In fact, a lot of what the media tells us about female bosses perpetuates these long-held stereotypes. Coverage of women politicians and celebrities as well as movies and television reinforce the idea that women in power have to “soften” or “feminize” their personalities in order to be successful and likable—even though research tells us the opposite, that stereotypically “masculine” traits of assertiveness, strength, and sharpness are recognized as good leadership qualities.
These aren’t characteristics of female bosses. They’re characteristics of bad bosses.
Think of Hillary Clinton being chastised for her lack of warmth as a presidential candidate even though, love her or hate her, she had the right background for the job. Or consider Sandra Bullock’s uptight—and qualified—boss character in The Proposal trying a little tenderness with her direct report, played by Ryan Reynolds. Even Miranda Priestly, the female boss in The Devil Wears Prada, who expertly navigated her way to the top of the fashion magazine world, is so demanding that she wreaks havoc on her employees’ personal lives as well as her own.
It’s no wonder Americans say they’d rather work for male bosses than female ones; the messaging we receive time and again paints a less-than-pretty picture of what working for a female boss will be like.
When myth occludes reality
Then there are the “good” traits women in leadership and in the workplace in general are supposed to have, which are possibly even more damaging than negative stereotypes because they’re presented as reasons for giving women a seat at the table we’ve long been excluded from.
According to whatever research made it to a press release this week, women leaders are more empathetic, more inclusive, more persuasive, better risk-takers, and more likely to thrive in the face of adversity. Forget that women in leadership positions often have multiple degrees and deep knowledge of their industries—we should all promote more women because they’re highly adaptable, ask good questions, and know when to ignore bad advice.

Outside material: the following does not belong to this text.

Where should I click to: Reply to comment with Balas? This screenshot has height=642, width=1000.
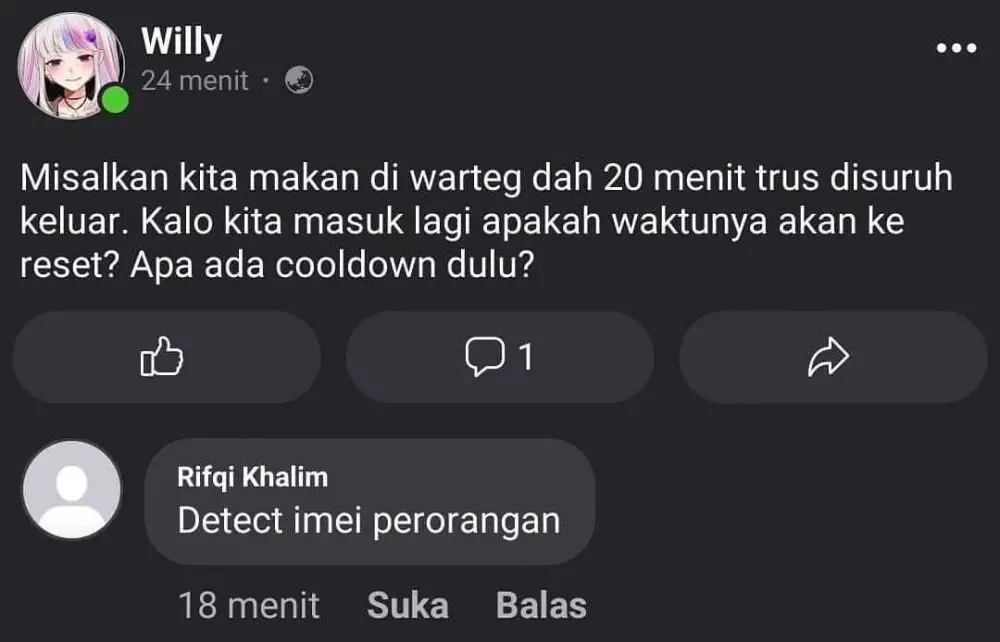[541, 605]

We can safely say that’s not true (though, admittedly, a “bad advice radar” would be incredibly marketable). Women are no more likely to be persuasive or adaptable than men are. Our questions can be equally as thoughtful or thoughtless as leaders of any gender. In other words, womanhood doesn’t immediately translate to emotional resilience or conscientiousness. These are learned traits that managers of all genders can bring into the office.
Women are ascribed those gendered traits only because they’re either stereotypically feminine or make up for negative traits men are supposed to have.
The truth is, none of this male-verses-female chatter matters if you have a boss who is a good leader—and it’s highly likely that if you have a boss you like, they’ll have any number of these traits, regardless of gender. All stereotyping does is distract from what really matters: an individual's qualifications for the job. Whether you’re hiring a woman, promoting a woman, or reporting to a female boss, those resume-driven factors should be how you suss out whether she’s a positive asset for your organization.
Our continued reliance on gendered stereotypes to dictate how we talk about female bosses has two highly destructive effects on our workforce: It keeps us from addressing negative and toxic managing styles because we write them off as gender issues, and it erases the value diverse voices, especially diverse female voices, bring to leadership positions.
If we’re constantly expecting women to either cut or coddle us, then we’ll never see a good leader when she’s right in front of us—someone who can lead effectively, knows her stuff, and has the confidence and authority to command respect.
Should we consider that leader a successful woman? Yes, but not because she’s a woman. That’s important.